Ever since his series on the Italian Renaissance, I have been following Andrew Graham Dixon with unflinching devotion on the telly. Be it a short appearance on the Culture Show, or some other programme, I lock on to each and every word of his. The Art of Russia was no exception, but it left me disappointed on the second and third part, especially on one issue: the abstract.

After a glorious first part, AGD wading through a snowstorm in a grand landscape of mother Russia – not nearly dressed warm enough - to make sense of Russian Religious Art and succeeding to the extent that I became an overnight enthusiast of imagery that had previously left me pretty cold, the sacred Icons, he seemed to lose power progressively as he approached the Revolution, eventually to fail in his interpretation of Abstract Constructivist paintings. This is of course only my most humble opinion, but to approach a constructivist painting expecting it to be a stylized version of a symbolist figurative one, is tantamount to missing the point completely.

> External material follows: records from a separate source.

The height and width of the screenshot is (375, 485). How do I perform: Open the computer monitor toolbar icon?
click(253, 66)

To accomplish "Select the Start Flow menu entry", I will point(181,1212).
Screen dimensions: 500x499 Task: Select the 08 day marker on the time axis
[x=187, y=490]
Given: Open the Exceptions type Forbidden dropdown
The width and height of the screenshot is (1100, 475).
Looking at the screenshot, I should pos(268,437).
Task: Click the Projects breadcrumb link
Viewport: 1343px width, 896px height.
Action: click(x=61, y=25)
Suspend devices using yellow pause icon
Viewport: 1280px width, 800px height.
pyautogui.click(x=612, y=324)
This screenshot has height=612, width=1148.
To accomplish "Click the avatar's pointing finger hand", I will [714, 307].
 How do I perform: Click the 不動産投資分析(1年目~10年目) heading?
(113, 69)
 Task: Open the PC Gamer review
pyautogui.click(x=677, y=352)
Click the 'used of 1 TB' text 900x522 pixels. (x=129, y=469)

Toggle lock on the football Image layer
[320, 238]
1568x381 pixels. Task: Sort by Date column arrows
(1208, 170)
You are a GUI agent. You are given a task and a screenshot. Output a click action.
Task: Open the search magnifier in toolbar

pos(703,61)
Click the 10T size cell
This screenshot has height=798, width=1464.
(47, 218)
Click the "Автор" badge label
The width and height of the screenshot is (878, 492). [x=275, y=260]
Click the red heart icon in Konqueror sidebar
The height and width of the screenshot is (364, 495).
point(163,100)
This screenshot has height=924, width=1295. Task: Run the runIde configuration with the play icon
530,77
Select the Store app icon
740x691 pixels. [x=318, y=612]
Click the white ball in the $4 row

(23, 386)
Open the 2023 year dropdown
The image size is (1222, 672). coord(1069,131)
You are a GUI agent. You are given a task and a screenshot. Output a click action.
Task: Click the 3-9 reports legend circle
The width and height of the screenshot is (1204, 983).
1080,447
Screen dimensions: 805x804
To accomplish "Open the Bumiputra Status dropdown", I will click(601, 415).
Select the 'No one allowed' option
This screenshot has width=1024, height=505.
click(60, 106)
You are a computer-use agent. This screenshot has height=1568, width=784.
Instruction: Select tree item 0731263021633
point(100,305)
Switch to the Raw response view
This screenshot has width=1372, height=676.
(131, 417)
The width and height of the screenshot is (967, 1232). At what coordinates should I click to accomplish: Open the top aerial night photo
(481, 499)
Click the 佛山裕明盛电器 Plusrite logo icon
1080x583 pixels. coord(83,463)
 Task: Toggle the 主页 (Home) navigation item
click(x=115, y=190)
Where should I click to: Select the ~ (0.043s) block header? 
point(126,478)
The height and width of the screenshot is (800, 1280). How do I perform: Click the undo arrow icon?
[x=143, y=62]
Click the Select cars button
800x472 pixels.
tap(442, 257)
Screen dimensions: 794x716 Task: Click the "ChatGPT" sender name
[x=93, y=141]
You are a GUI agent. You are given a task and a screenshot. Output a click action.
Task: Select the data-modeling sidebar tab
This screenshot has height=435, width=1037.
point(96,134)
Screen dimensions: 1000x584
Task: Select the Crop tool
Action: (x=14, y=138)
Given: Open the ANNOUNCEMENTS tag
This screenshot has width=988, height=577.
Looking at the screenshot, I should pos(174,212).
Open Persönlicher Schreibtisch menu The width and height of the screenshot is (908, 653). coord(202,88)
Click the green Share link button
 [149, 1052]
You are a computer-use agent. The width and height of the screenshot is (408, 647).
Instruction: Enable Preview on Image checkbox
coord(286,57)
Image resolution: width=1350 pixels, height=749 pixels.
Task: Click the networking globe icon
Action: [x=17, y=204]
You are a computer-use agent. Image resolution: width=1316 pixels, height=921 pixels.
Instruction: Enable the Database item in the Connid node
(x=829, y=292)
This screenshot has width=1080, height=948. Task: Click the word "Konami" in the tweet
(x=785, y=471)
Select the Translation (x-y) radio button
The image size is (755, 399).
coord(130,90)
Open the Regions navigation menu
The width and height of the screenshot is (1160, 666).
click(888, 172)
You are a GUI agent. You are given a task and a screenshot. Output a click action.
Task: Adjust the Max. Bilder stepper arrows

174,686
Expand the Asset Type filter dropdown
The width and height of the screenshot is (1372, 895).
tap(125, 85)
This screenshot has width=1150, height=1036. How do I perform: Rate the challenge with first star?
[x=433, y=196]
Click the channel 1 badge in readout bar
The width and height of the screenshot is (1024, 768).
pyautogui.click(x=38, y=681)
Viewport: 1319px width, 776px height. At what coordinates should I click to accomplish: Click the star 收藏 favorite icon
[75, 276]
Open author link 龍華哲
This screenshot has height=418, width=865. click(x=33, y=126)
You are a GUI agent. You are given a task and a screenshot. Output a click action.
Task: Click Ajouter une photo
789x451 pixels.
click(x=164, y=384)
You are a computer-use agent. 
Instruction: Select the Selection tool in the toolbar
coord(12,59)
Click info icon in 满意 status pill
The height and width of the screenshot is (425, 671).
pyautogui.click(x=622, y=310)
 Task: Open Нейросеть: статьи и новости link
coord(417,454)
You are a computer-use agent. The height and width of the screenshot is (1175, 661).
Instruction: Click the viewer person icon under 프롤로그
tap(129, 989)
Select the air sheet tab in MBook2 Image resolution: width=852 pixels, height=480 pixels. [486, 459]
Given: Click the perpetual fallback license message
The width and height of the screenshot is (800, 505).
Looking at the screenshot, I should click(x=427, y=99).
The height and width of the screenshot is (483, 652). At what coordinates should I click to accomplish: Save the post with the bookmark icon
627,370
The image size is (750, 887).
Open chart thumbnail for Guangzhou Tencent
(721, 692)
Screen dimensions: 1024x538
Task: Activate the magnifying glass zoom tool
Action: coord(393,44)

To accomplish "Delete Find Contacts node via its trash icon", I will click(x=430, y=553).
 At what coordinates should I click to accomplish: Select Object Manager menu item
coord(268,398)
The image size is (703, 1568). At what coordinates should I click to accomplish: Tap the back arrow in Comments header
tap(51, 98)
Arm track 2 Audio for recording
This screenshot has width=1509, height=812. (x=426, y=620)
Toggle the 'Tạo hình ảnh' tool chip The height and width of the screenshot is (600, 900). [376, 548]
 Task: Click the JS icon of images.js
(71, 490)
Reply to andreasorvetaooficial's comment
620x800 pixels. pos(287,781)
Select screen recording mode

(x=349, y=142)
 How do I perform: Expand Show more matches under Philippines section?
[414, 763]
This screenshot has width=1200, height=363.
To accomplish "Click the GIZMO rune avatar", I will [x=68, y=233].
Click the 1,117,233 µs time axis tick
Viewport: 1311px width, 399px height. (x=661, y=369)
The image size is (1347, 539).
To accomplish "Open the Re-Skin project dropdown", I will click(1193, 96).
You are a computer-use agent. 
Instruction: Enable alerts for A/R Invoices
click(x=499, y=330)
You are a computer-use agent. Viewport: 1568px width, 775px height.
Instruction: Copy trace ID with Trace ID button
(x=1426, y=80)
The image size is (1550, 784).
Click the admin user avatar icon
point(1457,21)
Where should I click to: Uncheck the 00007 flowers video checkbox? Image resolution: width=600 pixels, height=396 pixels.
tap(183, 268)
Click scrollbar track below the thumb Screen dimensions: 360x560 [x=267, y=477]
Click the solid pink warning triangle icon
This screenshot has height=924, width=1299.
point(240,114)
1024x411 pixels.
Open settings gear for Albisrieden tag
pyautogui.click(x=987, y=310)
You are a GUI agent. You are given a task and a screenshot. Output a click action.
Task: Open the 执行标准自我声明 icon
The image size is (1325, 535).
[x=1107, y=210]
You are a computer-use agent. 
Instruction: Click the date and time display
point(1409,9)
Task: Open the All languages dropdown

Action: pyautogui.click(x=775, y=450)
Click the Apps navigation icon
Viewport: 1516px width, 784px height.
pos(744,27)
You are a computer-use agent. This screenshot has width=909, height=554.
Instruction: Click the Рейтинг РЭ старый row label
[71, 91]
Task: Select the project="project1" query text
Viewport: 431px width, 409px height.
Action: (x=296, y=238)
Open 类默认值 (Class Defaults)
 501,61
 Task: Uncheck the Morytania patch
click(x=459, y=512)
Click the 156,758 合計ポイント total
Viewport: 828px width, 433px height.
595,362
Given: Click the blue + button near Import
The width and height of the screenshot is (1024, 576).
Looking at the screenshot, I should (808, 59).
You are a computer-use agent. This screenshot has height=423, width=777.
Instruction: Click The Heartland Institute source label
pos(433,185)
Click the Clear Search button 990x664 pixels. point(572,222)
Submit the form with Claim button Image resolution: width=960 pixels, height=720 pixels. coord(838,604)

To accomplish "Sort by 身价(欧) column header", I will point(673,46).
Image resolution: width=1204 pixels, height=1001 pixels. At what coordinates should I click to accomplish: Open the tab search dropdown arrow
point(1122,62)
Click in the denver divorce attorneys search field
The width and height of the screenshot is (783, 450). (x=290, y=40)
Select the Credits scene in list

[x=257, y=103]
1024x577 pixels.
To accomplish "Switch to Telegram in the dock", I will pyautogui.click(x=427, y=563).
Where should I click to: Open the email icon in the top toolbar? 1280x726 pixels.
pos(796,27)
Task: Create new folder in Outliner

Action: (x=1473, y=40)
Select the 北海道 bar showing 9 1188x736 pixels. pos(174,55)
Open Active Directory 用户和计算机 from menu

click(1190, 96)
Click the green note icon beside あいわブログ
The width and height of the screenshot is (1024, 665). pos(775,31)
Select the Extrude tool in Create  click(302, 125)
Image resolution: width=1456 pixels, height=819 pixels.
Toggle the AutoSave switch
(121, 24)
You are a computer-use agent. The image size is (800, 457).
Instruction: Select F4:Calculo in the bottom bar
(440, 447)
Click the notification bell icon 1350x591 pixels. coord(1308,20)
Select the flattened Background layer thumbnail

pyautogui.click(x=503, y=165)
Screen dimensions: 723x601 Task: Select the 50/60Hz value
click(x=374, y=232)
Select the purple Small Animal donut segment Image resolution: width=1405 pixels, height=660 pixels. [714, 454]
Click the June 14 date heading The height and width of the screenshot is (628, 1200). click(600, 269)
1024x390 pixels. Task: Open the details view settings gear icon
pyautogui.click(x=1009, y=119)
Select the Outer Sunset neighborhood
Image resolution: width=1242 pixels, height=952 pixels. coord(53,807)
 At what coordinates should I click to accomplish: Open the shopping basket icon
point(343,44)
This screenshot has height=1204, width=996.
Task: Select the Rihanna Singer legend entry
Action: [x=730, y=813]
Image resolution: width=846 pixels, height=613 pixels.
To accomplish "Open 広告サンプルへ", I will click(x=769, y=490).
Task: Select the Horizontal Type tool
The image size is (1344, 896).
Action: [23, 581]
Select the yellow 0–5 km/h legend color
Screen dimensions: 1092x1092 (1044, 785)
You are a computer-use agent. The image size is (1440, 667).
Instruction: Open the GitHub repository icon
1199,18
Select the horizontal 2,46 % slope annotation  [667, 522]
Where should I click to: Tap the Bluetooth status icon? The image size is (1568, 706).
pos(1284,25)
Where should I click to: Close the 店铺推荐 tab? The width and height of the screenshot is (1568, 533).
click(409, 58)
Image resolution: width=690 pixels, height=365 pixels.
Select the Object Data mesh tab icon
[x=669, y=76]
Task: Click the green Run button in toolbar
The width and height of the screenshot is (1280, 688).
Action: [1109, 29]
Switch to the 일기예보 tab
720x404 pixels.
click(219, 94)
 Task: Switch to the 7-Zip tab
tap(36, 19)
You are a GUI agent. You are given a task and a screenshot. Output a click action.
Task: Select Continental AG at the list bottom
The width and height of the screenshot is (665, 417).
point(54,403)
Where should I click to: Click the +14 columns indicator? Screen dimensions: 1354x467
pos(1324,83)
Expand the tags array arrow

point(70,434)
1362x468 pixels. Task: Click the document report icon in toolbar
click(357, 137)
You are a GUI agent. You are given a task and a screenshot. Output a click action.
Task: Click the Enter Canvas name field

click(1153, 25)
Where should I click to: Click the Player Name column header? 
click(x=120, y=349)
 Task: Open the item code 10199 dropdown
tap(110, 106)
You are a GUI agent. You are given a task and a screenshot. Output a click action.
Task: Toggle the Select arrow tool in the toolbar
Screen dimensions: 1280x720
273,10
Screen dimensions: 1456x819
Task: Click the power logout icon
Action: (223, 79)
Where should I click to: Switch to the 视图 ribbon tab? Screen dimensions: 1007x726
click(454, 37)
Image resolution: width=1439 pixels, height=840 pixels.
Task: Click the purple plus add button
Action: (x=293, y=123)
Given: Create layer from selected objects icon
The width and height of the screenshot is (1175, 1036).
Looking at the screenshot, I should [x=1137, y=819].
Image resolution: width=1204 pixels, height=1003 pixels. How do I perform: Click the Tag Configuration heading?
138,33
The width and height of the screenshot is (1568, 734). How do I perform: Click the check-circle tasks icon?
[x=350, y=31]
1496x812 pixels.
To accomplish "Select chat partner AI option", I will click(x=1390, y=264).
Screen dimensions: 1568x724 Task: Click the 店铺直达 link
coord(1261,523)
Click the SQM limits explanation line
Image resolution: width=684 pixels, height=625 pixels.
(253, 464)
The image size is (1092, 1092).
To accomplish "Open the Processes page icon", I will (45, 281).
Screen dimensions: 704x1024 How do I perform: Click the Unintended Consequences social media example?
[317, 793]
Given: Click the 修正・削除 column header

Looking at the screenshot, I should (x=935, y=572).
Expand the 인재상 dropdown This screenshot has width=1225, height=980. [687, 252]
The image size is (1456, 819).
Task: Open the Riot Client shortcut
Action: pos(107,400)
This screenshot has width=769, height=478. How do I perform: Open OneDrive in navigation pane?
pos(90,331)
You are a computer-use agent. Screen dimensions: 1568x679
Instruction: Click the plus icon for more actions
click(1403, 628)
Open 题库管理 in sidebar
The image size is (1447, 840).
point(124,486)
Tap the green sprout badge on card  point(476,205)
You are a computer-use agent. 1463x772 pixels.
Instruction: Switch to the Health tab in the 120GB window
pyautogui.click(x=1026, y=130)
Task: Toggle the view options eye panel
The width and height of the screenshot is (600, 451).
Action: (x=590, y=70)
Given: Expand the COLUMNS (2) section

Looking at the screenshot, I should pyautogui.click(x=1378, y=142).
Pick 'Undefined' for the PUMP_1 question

Dots are dots, colours are colours, and shapes are shapes: abstract ones. It means that they do not seek to represent something, but owe their shape, position and colour to the role they need to play in relation to the other elements of the composition or piece that they are part of in order to achieve a feeling. Nothing more, nothing less. It is utterly liberating, pure painting that sets out to create an emotion and not a representation, however unconventional, of identifiable items. So to hear him compare an exquisite composition on yellow by Rodchenko, as similar to the lines drafted on a wall by a convict counting down the days of his detention was a bad moment, only to be made worse by his describing another perfectly balanced work of tiny colour dots on black as if every dot was meant to represent a soviet citizen. Not really. On Malevic he didn’t fare better, identifying the suprematist black square as symbol of doom and a comment on society. Far too obvious, and not true. Look at the square well enough and you’ll find that it is, well, not square. So in the complex of the work, a subtle tension is created between its ever so slightly imperfect shape and the beautiful whitish (not white, but a finely painted surface of many shades) space in which it seems to float suspended. The suprematist cross is not religious at all, but the perfect way to animate the format on which it stands with compositional tension. It has nothing to do with Christianity and everything to do with vectors. This is what Suprematism stood for and was about, the geometric forms as an end to themselves, the total rejection of representations and symbols. This capacity and indeed freedom of abstraction was rightly seen as revolutionary, and eventually anti totalitarian – though elitist - to the extent that it had to be forbidden by the stern logic of Proletariat Dictatorship. The short lived beautiful spring of Majakovskij, Rodchenko and the others ended in bitter repression, suicide, compulsory public self criticism, and for millions in the deadly winter of the GULAG.

AGD did extremely well in condensing as best he could so complex a history in three visually compelling well-researched episodes. It just feels puzzling that abstract painting seems to defeat his otherwise great insight and clarity of description.